### WHAT IS EXPECTED
Type out the entries again, matching each one exactly.

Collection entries
*** Block opens ***

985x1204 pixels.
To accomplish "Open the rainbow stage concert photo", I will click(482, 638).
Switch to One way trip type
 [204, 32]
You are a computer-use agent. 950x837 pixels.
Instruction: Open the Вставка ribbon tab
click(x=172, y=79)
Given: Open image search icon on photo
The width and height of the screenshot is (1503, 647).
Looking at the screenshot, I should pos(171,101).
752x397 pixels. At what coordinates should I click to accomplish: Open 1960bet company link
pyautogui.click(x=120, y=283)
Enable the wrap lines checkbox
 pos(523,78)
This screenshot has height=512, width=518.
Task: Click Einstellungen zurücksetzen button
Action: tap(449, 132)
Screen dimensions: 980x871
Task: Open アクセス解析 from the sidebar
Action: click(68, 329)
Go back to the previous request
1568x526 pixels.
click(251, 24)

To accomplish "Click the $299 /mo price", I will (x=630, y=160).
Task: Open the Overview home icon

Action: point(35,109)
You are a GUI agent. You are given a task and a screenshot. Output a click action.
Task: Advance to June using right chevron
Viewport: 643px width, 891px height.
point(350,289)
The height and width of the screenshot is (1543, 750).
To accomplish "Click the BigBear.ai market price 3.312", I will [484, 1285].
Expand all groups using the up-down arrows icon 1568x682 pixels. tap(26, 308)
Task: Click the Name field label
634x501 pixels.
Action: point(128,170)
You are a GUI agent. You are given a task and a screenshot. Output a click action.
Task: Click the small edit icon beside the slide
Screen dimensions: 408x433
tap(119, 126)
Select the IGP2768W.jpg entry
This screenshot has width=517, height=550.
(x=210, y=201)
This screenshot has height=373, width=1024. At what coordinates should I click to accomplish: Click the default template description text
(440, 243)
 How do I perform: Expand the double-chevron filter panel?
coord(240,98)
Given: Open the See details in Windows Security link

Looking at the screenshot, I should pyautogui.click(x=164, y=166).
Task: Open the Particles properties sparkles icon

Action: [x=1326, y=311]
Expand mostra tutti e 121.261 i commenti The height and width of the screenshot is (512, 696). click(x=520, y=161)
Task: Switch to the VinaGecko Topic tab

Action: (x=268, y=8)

*** Block closes ***

### EXERCISE ANSWER
985x1204 pixels.
To accomplish "Open the rainbow stage concert photo", I will click(482, 638).
Switch to One way trip type
 [204, 32]
You are a computer-use agent. 950x837 pixels.
Instruction: Open the Вставка ribbon tab
click(x=172, y=79)
Given: Open image search icon on photo
The width and height of the screenshot is (1503, 647).
Looking at the screenshot, I should pos(171,101).
752x397 pixels. At what coordinates should I click to accomplish: Open 1960bet company link
pyautogui.click(x=120, y=283)
Enable the wrap lines checkbox
 pos(523,78)
This screenshot has height=512, width=518.
Task: Click Einstellungen zurücksetzen button
Action: tap(449, 132)
Screen dimensions: 980x871
Task: Open アクセス解析 from the sidebar
Action: click(68, 329)
Go back to the previous request
1568x526 pixels.
click(251, 24)

To accomplish "Click the $299 /mo price", I will (x=630, y=160).
Task: Open the Overview home icon

Action: point(35,109)
You are a GUI agent. You are given a task and a screenshot. Output a click action.
Task: Advance to June using right chevron
Viewport: 643px width, 891px height.
point(350,289)
The height and width of the screenshot is (1543, 750).
To accomplish "Click the BigBear.ai market price 3.312", I will [484, 1285].
Expand all groups using the up-down arrows icon 1568x682 pixels. tap(26, 308)
Task: Click the Name field label
634x501 pixels.
Action: point(128,170)
You are a GUI agent. You are given a task and a screenshot. Output a click action.
Task: Click the small edit icon beside the slide
Screen dimensions: 408x433
tap(119, 126)
Select the IGP2768W.jpg entry
This screenshot has width=517, height=550.
(x=210, y=201)
This screenshot has height=373, width=1024. At what coordinates should I click to accomplish: Click the default template description text
(440, 243)
 How do I perform: Expand the double-chevron filter panel?
coord(240,98)
Given: Open the See details in Windows Security link

Looking at the screenshot, I should pyautogui.click(x=164, y=166).
Task: Open the Particles properties sparkles icon

Action: [x=1326, y=311]
Expand mostra tutti e 121.261 i commenti The height and width of the screenshot is (512, 696). click(x=520, y=161)
Task: Switch to the VinaGecko Topic tab

Action: (x=268, y=8)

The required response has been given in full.